Impossível de esquecer a trilha sonora também. :)


Os Djins também foram tema de alguns episódios da série Supernatural (eu não podia deixar de falar disso aqui, já que sou fã incondicional dessa série!). Em um deles, Dean (Jensen Ackles) caça um gênio que não concedia desejos propriamente ditos. Ao invés disso, fazia com que suas vítimas dormissem profundamente e lhes dava um sonho no qual seus grandes desejos se realizavam.


A Lâmpada


O uso de lâmpadas a óleo é comum em muitas culturas há milhares de anos. Eram, em geral, utilizadas para a iluminação doméstica mas seu uso também tinha propósitos religiosos, ritualísticos e fúnebres.

Na Índia, durante o período védico, o fogo era sempre mantido aceso nas casas e levado junto às pessoas enquanto estas migravam de um lugar para outro. Mais tarde, a presença do fogo numa casa ou construção religiosa foi assegurada pelas lâmpadas a óleo. Ao longo dos anos, vários rituais e costumes foram sendo realizados continuamente em torno desses objetos.

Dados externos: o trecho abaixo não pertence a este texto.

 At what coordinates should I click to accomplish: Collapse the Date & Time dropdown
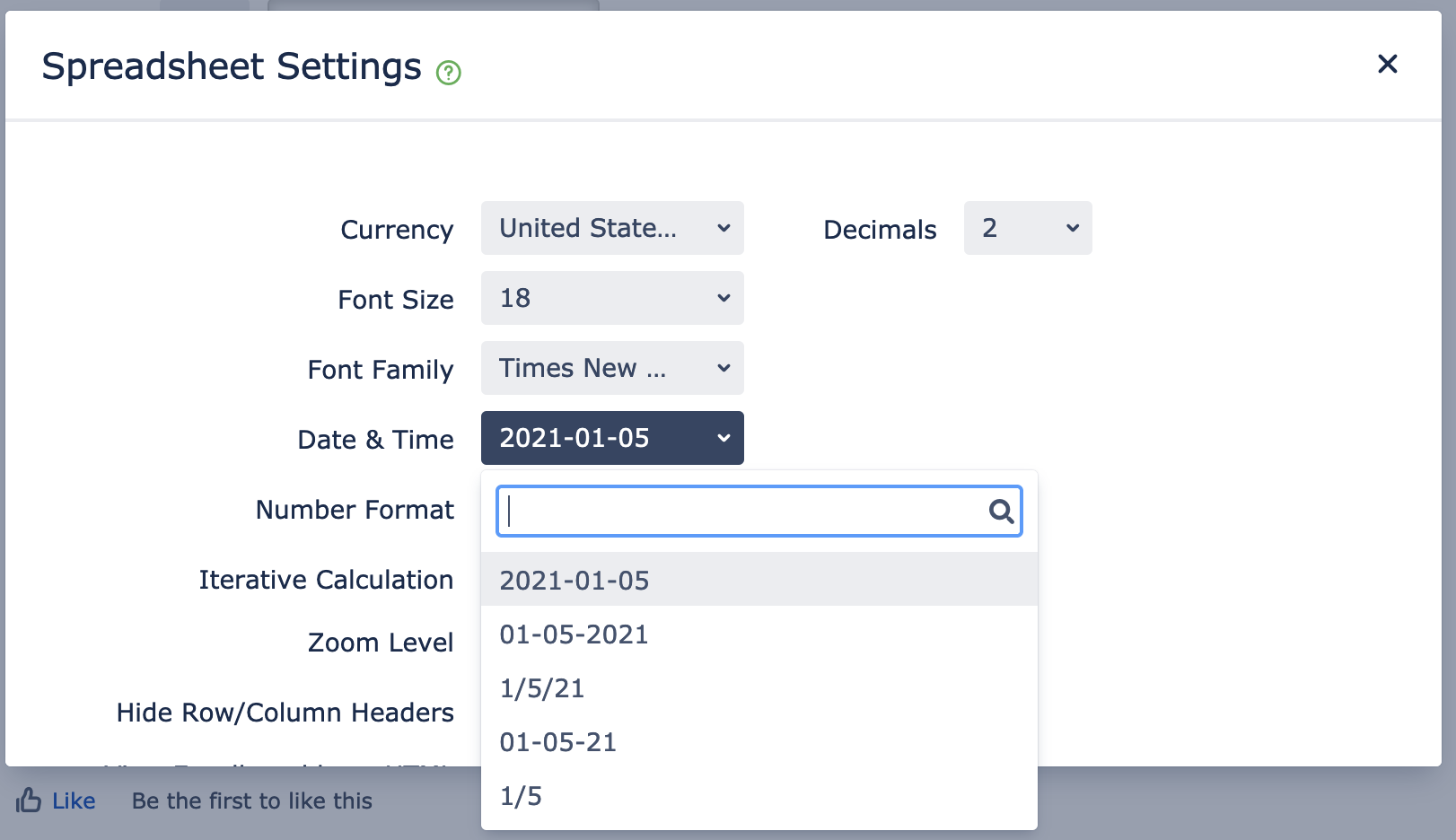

Mas segunda a crença, os Gênios podiam habitar qualquer objeto inanimado como pedras, garrafas vazias, árvores e ruínas.
Embora algumas lendas do Oriente não estejam diretamente ligadas à Dança do Ventre, achamos válido trazer essa série de posts porque acreditamos que todos que se interessam verdadeiramente por essa arte deveriam se aprofundar seriamente na cultura em que ela está inserida. E quem sabe as lendas sobre gênios, lâmpadas e a história de Aladim ainda não lhe rendem ideias para uma coreografia super inspirada? Logo abaixo um vídeo do belíssimo espetáculo de Dança do Ventre "Aladdin - Uma história de amor".



4 comentários:

Nina Nassif disse...

Amei! adoro lendas do tempo de criança e tçao bom ..rever histórias cheias de magias...amei! Parabéns!

Lívia disse...

TINAA!! Arrasoooooou!
arrasou no tema e no post! Adorei!

Aladdin era meu segundo desenho da disney em preferencia. Eu amava demais a pequena sereia, era um sonho ser sereia (ainda é rsrsrs). Mas achei demais vc citar a Celia que desde pequena gostava de coisas relacionadas ao oriente! Nunca faria essa ligação, legal perceber q talvez daí tbm venha minha admiração pelo oriente como um todo, na verdade faz mt sentido tbm relacionar isso a dança do ventre na minha vida, apesar da minha relutancia dps de O clone rs.
Muito bom também as informações sobre os gênios. jeannie é um genio tbm foi pra mim um marco! Eu amava demais demais esse seriado e brincava de ser a Jeannie em casa, na epoca q eu conheci ngm gostava ou conhecia entao eu me sentia no meu mundo paralelo rs.

Amei Tina! Parabéns!

Tina disse...

Ah, obrigada, Lívia! Eu sou apaixonada por esses mitos e achei que seria legal falar do Aladim. Eu tb amava a pequena sereia, mas a Celia era ainda mais fã que eu. Pede pra ela cantar as músicas pra vc, hauahuah. :D

Melissa Souza disse...

Eu realmente me interesso por folclore, lendas e tal!
O post me fez relembrar das histórias que eu lia quando criança... Eu tinha um livro bem grande e bem grosso todo ilustrado com uma porção de histórias... Fiquei super tristonha quando minha mãe deu ele para minha prima, mesmo que eu já tivesse lido e relido tudo até decorar.